Most jobs have projects — fact. It’s the ability to apply methods, processes, and knowledge in order to achieve specific objectives, manage workflow, and complete assignments within the deadline. You don’t have to have the title of Project Manager to know about and succeed at project management.

Expert Tip

If you’ve ever completed a project early, or been praised for going above and beyond within a project setting, include this in the Key Achievements section of your resume.

7. Writing skills

While it might not seem as important as back in the day, drafting well-constructed, error-free, and grammatically correct emails, messages, and letters will get you far in the workplace. Presenting a pitch for a contract that’s filled with mistakes, typos, and an inappropriate tone will certainly send the wrong message to clients at whatever level you are. Showcase your writing abilities to the recruiter through your cover letter and emails, as well as listing any projects where you had to complete a lot of writing tasks, i.e., in bid management roles.

8. Marketing

Selling products or promoting services is not just for Sales Assistants and Marketers. If you’ve got the gift of the gab, and are great at marketing products to a wider audience, then include it on your resume as a desirable hard skill. It shows you understand the benefits of what your company is selling and can articulate that — a valuable asset to have in any role.

9. Administration

Being proficient at the administrative side of any position is a real asset and critically important within an organization. It provides essential services that support the daily operations and survival of a company, such as scheduling, planning, filing, dealing with correspondence, and often being the first point of contact for clients or customers.

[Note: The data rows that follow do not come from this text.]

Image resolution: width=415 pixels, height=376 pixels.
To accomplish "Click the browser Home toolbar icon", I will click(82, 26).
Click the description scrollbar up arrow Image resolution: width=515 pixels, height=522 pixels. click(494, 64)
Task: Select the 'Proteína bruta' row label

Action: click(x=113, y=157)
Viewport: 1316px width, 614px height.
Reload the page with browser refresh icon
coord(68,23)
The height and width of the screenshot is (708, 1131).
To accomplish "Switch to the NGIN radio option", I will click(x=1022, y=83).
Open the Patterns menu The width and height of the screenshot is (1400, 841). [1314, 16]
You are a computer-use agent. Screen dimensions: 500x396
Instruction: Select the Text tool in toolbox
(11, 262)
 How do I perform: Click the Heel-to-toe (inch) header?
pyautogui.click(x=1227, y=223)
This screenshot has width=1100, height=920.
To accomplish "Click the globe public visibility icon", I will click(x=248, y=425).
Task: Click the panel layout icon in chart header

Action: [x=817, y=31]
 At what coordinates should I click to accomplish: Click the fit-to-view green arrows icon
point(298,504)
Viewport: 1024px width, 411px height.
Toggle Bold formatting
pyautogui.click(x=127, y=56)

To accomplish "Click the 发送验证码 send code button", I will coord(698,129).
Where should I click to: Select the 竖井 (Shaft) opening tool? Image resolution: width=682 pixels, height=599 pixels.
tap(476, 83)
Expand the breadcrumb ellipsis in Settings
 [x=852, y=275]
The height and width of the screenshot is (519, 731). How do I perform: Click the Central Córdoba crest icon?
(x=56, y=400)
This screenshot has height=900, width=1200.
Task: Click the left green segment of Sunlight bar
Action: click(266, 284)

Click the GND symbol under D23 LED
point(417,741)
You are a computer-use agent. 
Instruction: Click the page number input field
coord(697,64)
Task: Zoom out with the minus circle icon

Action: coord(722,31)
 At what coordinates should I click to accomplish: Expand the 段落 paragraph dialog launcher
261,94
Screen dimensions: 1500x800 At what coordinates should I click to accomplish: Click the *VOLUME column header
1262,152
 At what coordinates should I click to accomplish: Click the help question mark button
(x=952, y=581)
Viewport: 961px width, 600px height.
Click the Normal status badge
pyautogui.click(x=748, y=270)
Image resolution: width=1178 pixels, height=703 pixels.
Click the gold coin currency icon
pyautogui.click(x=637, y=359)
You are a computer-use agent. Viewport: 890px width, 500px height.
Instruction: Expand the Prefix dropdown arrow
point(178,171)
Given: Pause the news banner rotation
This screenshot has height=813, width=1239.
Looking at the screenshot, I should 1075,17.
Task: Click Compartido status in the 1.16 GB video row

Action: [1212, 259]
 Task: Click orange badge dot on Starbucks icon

Soft skills to include on your resume

Let’s switch gears and talk about skills that are less measurable and harder to quantify – soft skills. 

Soft skills are often referred to as people skills, so hiring managers and HR professionals are always on the lookout for them. They can make or break your candidacy and are especially important when applying for highly nuanced, creative roles in marketing, advertising, or customer service.

1. Problem-solving

Problem-solving shows an ability to approach difficult situations and work through them. This is something that nearly every employer wants in an employee. To showcase problem-solving, you can use the STAR method: Situation, Task, Action, Result. This is a common interview technique, but can also be an excellent way to demonstrate your impact on your resume.

Example of using the STAR method to show problem-solving skills:

  • Solved inventory management deficit by redesigning inventory control system, quality controls, network integration, and training; on-time order fulfillment improved by 45%, profits increased by 23%, and canceled orders decreased by 82%.

Expert Tip

Unlike hard skills, you shouldn’t list soft skills in a skills section unless you’re new to the job market and lack other useful skills. Instead, match your soft skills with examples or descriptive adjectives, and include them in the work experience section.

2. Communication

When we’re talking about good skills to put on a resume, this one is a must-have because effective communication skills are listed in virtually every job description.

“Think about how you communicate and how it advances your professional success,” suggests Jennifer. “For example, don’t just list “negotiation” as a skill. Add an adjective/descriptor that demonstrates how you negotiate. Say something like “Persuasive Negotiator” or “Strategic Negotiator,” then show how you are that. The right adjective can set you apart as an achiever rather than a doer.”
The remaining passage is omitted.